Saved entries

____________

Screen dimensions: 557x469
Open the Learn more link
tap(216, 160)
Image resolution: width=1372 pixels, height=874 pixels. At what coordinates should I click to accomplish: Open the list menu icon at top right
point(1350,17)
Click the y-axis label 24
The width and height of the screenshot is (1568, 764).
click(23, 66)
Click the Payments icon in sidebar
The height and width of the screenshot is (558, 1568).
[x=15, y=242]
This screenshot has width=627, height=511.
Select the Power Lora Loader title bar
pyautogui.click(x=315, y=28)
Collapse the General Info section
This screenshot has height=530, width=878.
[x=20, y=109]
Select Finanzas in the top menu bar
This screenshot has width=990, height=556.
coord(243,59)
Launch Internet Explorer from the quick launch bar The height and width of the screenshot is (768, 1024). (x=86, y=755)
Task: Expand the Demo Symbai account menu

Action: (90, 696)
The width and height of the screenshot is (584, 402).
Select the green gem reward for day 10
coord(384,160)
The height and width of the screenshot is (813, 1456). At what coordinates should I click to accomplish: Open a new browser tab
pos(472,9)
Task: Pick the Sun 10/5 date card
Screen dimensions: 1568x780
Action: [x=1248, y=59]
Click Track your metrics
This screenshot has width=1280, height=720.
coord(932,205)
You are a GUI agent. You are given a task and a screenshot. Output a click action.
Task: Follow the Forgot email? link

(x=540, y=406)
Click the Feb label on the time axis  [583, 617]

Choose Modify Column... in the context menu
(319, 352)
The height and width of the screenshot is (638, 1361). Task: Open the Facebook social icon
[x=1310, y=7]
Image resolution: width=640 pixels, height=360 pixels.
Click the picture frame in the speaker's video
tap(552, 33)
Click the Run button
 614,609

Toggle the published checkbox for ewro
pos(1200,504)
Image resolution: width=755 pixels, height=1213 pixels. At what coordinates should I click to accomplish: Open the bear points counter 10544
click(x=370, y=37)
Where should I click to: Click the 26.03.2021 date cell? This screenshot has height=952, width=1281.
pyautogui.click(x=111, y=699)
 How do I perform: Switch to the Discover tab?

____________

A complete, exact copy of the entries above is what is wanted.

Worked solution:
Screen dimensions: 557x469
Open the Learn more link
tap(216, 160)
Image resolution: width=1372 pixels, height=874 pixels. At what coordinates should I click to accomplish: Open the list menu icon at top right
point(1350,17)
Click the y-axis label 24
The width and height of the screenshot is (1568, 764).
click(23, 66)
Click the Payments icon in sidebar
The height and width of the screenshot is (558, 1568).
[x=15, y=242]
This screenshot has width=627, height=511.
Select the Power Lora Loader title bar
pyautogui.click(x=315, y=28)
Collapse the General Info section
This screenshot has height=530, width=878.
[x=20, y=109]
Select Finanzas in the top menu bar
This screenshot has width=990, height=556.
coord(243,59)
Launch Internet Explorer from the quick launch bar The height and width of the screenshot is (768, 1024). (x=86, y=755)
Task: Expand the Demo Symbai account menu

Action: (90, 696)
The width and height of the screenshot is (584, 402).
Select the green gem reward for day 10
coord(384,160)
The height and width of the screenshot is (813, 1456). At what coordinates should I click to accomplish: Open a new browser tab
pos(472,9)
Task: Pick the Sun 10/5 date card
Screen dimensions: 1568x780
Action: [x=1248, y=59]
Click Track your metrics
This screenshot has width=1280, height=720.
coord(932,205)
You are a GUI agent. You are given a task and a screenshot. Output a click action.
Task: Follow the Forgot email? link

(x=540, y=406)
Click the Feb label on the time axis  [583, 617]

Choose Modify Column... in the context menu
(319, 352)
The height and width of the screenshot is (638, 1361). Task: Open the Facebook social icon
[x=1310, y=7]
Image resolution: width=640 pixels, height=360 pixels.
Click the picture frame in the speaker's video
tap(552, 33)
Click the Run button
 614,609

Toggle the published checkbox for ewro
pos(1200,504)
Image resolution: width=755 pixels, height=1213 pixels. At what coordinates should I click to accomplish: Open the bear points counter 10544
click(x=370, y=37)
Where should I click to: Click the 26.03.2021 date cell? This screenshot has height=952, width=1281.
pyautogui.click(x=111, y=699)
 How do I perform: Switch to the Discover tab?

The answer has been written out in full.